Goal of the exercise ::
The records below are to be reproduced exactly, with every picture left out.

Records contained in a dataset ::
______

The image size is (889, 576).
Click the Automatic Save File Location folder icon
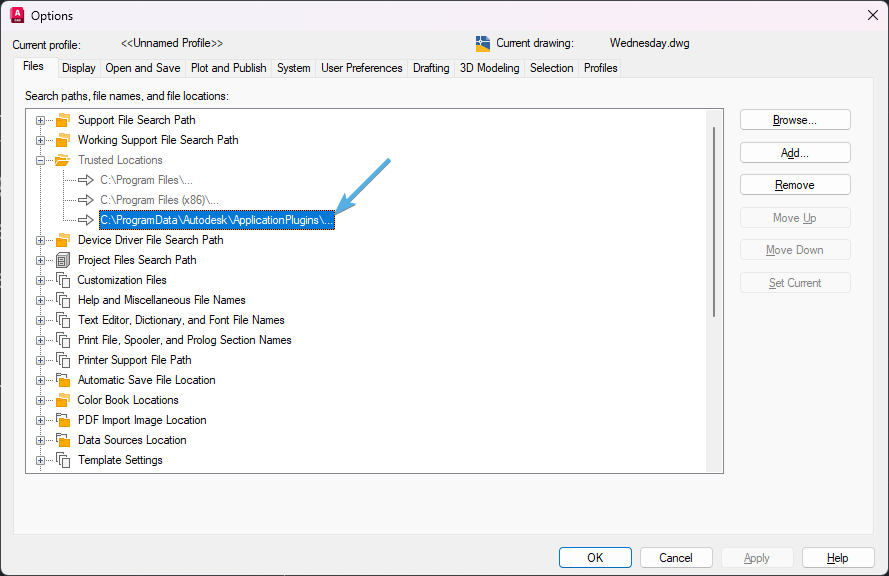pyautogui.click(x=62, y=380)
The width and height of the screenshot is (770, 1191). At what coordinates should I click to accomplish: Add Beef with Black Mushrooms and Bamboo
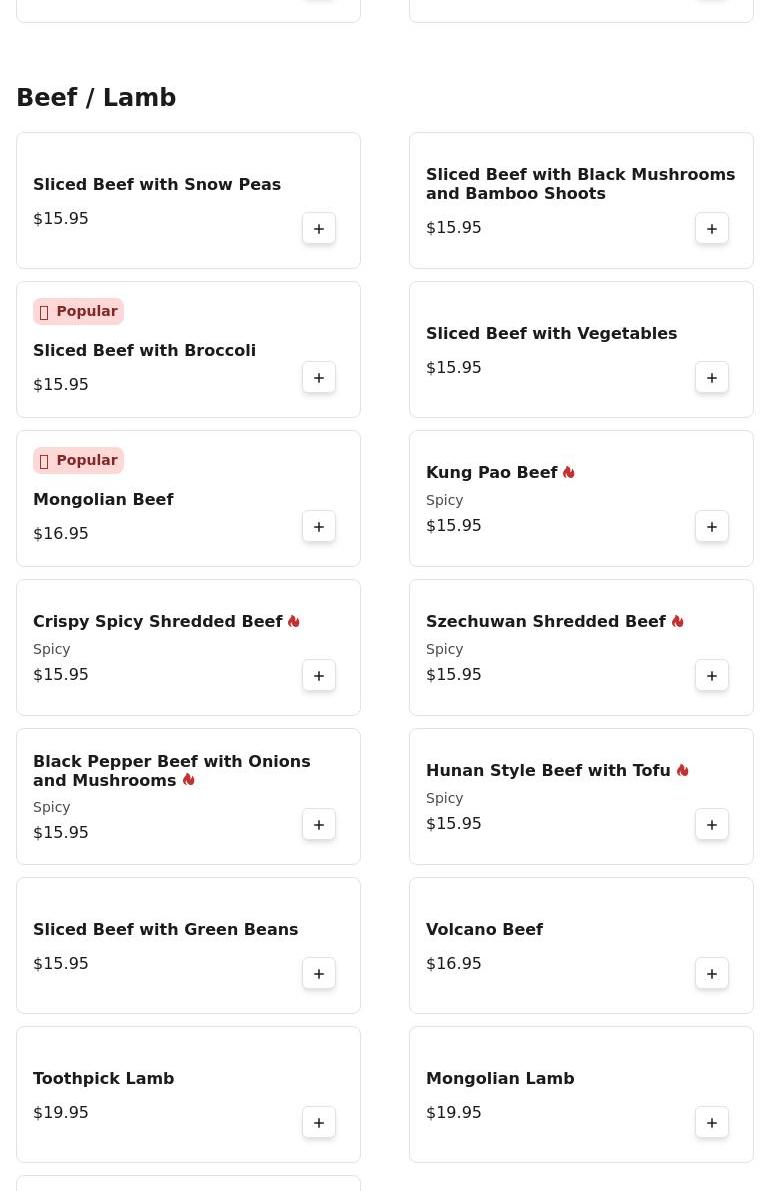pyautogui.click(x=712, y=229)
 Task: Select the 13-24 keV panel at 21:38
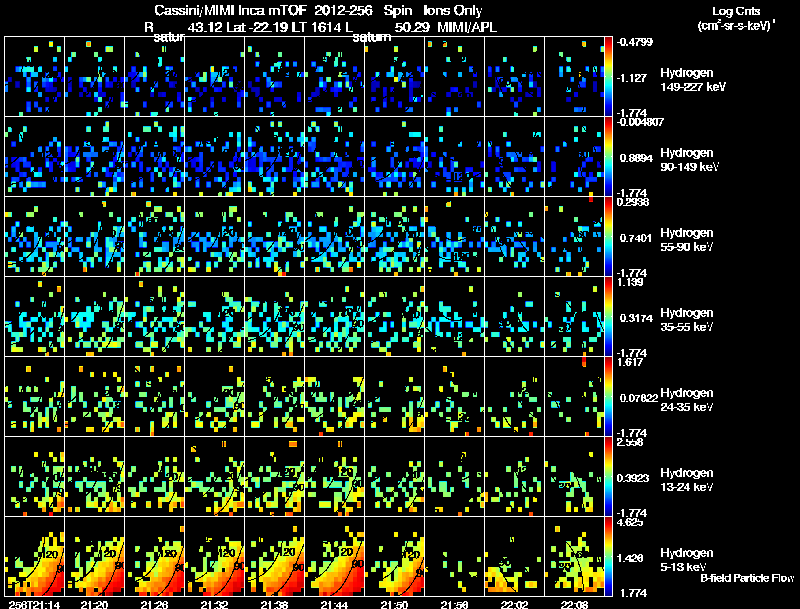pos(274,476)
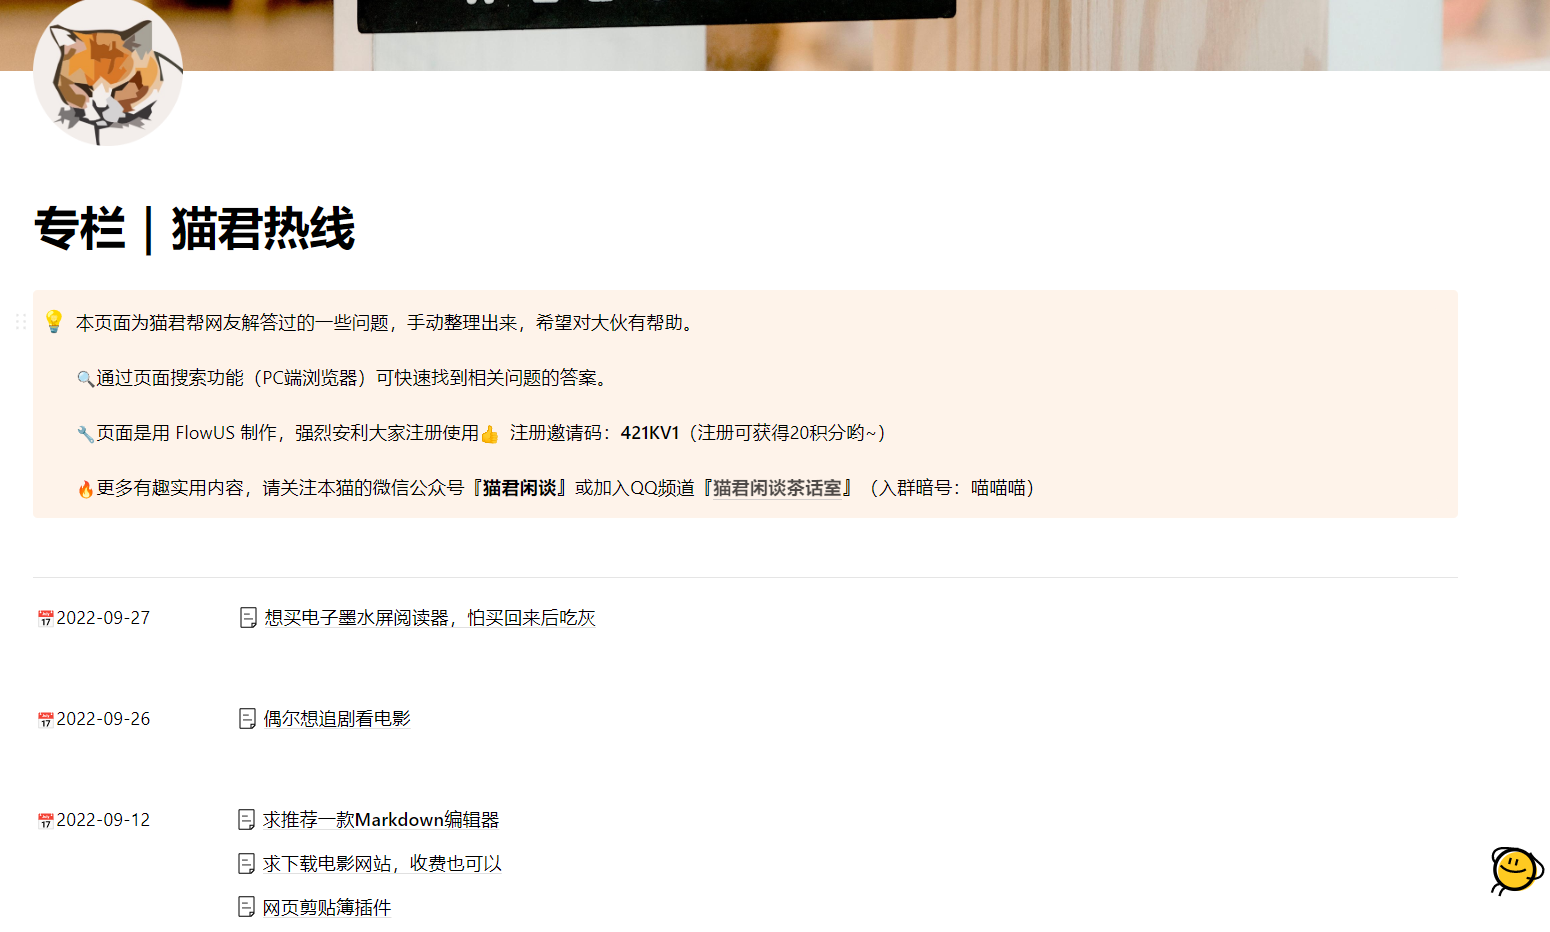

______

Problem solution ::
The image size is (889, 576).
Click the Automatic Save File Location folder icon
pyautogui.click(x=62, y=380)
The width and height of the screenshot is (770, 1191). At what coordinates should I click to accomplish: Add Beef with Black Mushrooms and Bamboo
pyautogui.click(x=712, y=229)
 Task: Select the 13-24 keV panel at 21:38
pos(274,476)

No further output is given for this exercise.